The proposal is generating denunciations from news organizations and opposition politicians who charge that it is a thinly veiled scheme to control publications critical of the government.
The VAT would be leveled on periodicals whose advertising and, in the words of the bill, "erotic and pornographic" content exceeds 10 percent of total content. As originally proposed, the VAT barrier was set at a far less restrictive 50 percent. In free-market economies, for-profit publications often devote 40 percent or more of their space to paid advertising.
The chairman of the Slovak Journalists' Syndicate, Jan Fuele, says that because pornography is subject to interpretation, the government will be free to count within the 10-percent limit any material of which it disapproves.
In a commentary last week in the daily "Pravda" (truth), he puts it this way: "Clearly, ministers believe that spreading information and spreading pornography are the same thing, and are challenging the democratic press in the guise of fighting pornography."
Fuele writes also that one in three Slovaks already doesn't read newspapers because newspapers are too expensive.
The Association of Publishers of Periodicals in Slovakia protested the VAT increase, saying it would precipitate a prohbitive rise in the purchase prices.
The association issued a statement last week saying that the increased VAT would cause a decline in circulation, diminished pluralism of views, curtailed freedom of speech and the right to information, and a worsened reputation of Slovakia abroad.
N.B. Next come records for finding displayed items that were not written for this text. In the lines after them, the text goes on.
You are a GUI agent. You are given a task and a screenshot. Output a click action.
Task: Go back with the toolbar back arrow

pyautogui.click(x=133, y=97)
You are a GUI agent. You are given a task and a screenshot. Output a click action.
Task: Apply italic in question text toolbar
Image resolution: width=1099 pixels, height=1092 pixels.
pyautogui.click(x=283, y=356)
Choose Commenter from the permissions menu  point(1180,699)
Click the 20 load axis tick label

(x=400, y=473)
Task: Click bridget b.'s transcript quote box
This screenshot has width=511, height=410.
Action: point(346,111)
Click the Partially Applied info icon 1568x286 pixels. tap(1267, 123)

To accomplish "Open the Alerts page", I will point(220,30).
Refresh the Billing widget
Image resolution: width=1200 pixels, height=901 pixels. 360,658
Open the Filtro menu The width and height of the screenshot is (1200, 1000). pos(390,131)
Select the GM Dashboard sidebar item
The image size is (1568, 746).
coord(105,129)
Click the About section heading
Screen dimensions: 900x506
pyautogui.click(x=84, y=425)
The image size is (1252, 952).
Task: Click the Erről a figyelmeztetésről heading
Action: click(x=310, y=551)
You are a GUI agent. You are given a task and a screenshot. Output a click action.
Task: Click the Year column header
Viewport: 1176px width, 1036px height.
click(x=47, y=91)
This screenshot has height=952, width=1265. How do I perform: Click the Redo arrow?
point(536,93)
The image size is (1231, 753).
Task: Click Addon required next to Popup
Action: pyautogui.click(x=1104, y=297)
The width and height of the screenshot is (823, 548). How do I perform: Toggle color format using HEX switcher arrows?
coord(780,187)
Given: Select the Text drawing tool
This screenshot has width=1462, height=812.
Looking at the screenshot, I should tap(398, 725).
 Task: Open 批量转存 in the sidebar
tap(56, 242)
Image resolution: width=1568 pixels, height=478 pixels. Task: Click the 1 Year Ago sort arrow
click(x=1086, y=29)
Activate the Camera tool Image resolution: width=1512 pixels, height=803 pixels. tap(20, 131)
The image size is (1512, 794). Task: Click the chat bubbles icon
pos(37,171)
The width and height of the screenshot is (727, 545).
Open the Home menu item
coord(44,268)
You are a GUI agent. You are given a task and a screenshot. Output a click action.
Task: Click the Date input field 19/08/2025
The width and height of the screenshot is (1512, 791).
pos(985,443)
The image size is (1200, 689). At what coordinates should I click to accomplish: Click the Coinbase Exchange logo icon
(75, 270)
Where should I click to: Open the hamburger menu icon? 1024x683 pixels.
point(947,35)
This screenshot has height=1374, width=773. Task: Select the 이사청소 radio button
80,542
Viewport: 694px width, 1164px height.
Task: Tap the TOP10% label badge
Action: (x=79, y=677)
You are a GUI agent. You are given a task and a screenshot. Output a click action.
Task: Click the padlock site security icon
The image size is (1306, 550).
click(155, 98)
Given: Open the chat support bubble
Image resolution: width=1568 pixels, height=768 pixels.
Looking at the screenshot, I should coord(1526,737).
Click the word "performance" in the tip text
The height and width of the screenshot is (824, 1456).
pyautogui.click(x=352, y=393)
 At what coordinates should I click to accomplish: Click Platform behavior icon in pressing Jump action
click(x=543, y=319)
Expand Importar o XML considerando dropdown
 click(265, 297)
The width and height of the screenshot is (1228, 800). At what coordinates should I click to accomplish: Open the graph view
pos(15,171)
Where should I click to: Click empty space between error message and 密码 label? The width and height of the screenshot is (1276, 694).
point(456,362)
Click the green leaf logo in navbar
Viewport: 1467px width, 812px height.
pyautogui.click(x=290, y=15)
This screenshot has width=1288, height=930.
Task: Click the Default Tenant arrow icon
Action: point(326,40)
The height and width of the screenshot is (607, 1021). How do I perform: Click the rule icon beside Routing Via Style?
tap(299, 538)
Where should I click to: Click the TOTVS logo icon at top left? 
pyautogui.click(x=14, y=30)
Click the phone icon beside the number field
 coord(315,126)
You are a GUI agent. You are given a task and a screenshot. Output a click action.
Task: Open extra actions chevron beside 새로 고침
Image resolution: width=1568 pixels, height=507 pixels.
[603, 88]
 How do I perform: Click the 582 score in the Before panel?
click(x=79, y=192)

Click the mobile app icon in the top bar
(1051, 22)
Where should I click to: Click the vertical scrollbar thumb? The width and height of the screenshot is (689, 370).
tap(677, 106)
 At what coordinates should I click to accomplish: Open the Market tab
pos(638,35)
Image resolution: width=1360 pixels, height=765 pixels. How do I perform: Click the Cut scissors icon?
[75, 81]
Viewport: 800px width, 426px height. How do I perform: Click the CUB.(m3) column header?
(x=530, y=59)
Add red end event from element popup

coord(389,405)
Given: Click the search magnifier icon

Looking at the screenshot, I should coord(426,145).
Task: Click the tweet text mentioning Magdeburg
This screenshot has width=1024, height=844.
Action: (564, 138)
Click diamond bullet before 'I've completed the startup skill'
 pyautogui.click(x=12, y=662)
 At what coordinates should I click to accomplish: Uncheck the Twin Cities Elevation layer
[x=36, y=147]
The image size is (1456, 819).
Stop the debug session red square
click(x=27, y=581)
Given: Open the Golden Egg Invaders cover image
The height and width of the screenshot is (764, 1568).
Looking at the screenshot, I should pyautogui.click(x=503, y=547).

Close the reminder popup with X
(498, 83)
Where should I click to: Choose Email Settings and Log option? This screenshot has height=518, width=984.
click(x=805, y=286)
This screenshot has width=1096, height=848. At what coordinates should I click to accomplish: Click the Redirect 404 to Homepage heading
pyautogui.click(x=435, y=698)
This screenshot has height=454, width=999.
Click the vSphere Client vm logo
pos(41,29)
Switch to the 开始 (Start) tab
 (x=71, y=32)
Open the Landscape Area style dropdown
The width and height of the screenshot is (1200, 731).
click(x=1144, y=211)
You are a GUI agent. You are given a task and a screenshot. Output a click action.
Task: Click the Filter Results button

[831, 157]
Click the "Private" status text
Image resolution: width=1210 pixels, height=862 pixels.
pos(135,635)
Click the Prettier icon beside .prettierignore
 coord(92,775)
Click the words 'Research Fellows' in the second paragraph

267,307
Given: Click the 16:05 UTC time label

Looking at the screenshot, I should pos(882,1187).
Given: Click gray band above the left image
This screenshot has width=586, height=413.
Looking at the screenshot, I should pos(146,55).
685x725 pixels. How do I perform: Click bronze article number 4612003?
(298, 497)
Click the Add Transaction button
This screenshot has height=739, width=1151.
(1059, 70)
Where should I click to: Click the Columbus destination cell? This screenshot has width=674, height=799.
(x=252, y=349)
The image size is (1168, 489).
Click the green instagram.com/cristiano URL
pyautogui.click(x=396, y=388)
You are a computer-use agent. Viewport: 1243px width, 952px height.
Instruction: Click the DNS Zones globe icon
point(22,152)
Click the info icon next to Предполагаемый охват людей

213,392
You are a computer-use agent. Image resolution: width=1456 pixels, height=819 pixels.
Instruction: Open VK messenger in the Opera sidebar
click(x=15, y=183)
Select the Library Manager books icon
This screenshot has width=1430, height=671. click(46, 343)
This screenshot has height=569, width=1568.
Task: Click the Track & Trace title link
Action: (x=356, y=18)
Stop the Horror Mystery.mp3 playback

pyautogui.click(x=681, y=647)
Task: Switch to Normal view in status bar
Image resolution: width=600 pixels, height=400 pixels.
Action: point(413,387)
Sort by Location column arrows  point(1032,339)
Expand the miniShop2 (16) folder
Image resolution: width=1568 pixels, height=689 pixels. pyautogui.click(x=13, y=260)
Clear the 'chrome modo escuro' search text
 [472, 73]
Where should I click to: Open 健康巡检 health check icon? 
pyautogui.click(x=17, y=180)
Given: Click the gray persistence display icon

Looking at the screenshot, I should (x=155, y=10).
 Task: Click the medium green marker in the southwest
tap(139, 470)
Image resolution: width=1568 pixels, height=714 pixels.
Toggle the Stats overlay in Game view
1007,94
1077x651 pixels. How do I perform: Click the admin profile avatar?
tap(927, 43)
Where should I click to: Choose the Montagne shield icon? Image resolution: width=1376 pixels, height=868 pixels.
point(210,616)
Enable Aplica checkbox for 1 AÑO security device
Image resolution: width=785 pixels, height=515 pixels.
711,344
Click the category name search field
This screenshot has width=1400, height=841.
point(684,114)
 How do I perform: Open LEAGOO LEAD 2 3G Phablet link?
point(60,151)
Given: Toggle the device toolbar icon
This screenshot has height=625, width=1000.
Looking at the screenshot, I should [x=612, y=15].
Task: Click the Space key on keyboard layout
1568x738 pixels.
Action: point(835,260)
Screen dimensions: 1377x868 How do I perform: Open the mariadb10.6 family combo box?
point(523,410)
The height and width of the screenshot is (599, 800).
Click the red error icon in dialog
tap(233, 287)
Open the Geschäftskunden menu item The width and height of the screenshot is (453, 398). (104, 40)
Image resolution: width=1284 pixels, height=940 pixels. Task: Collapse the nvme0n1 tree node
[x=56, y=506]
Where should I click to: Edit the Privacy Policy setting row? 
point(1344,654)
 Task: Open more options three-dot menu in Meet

Slovakia's hopes to integrate with such Western institutions as the EU and NATO would be damaged further, the statement said.
Both the EU and NATO have criticized Slovakia for its treatment of minorities, failure to adopt free market policies, and exercise of control over broadcast and print news organizations.
Jan Carnogursky, leader of the opposition Christian Democrats, recounted to journalists last week the fate of a 1990 proposal for an increased VAT on periodicals. Carnogursky said the proposal was put forward by Czechoslovak Finance Minister (now Czech Premier) Vaclav Klaus. Carnogursky said the Slovak cabinet rejected the proposal, its leader arguing that it would threaten press pluralism. That cabinet leader was Vladimir Meciar.
The Czechoslovak states divided into the Czech Republic and Slovakia in January 1993.
Slovak Premier Meciar says now that the quadrupled VAT wouldn't damage most newspapers. In a televised debate last week, he said it wouldn't affect the newspapers, only, "advertising above a defined ceiling."
The pro-government daily "Slovenska Republika" carried a commentary last week blaming a critical press and opposition politicians for Slovakia's lack of success with NATO and the EU. The commentary disputes a European Parliament report criticizing Slovakia for instability of its institutions and democratic shortcomings.
The commentary says: "Without doubt the opposition, which wields power through several public institutions, is partly responsible for opinions expressed in the report."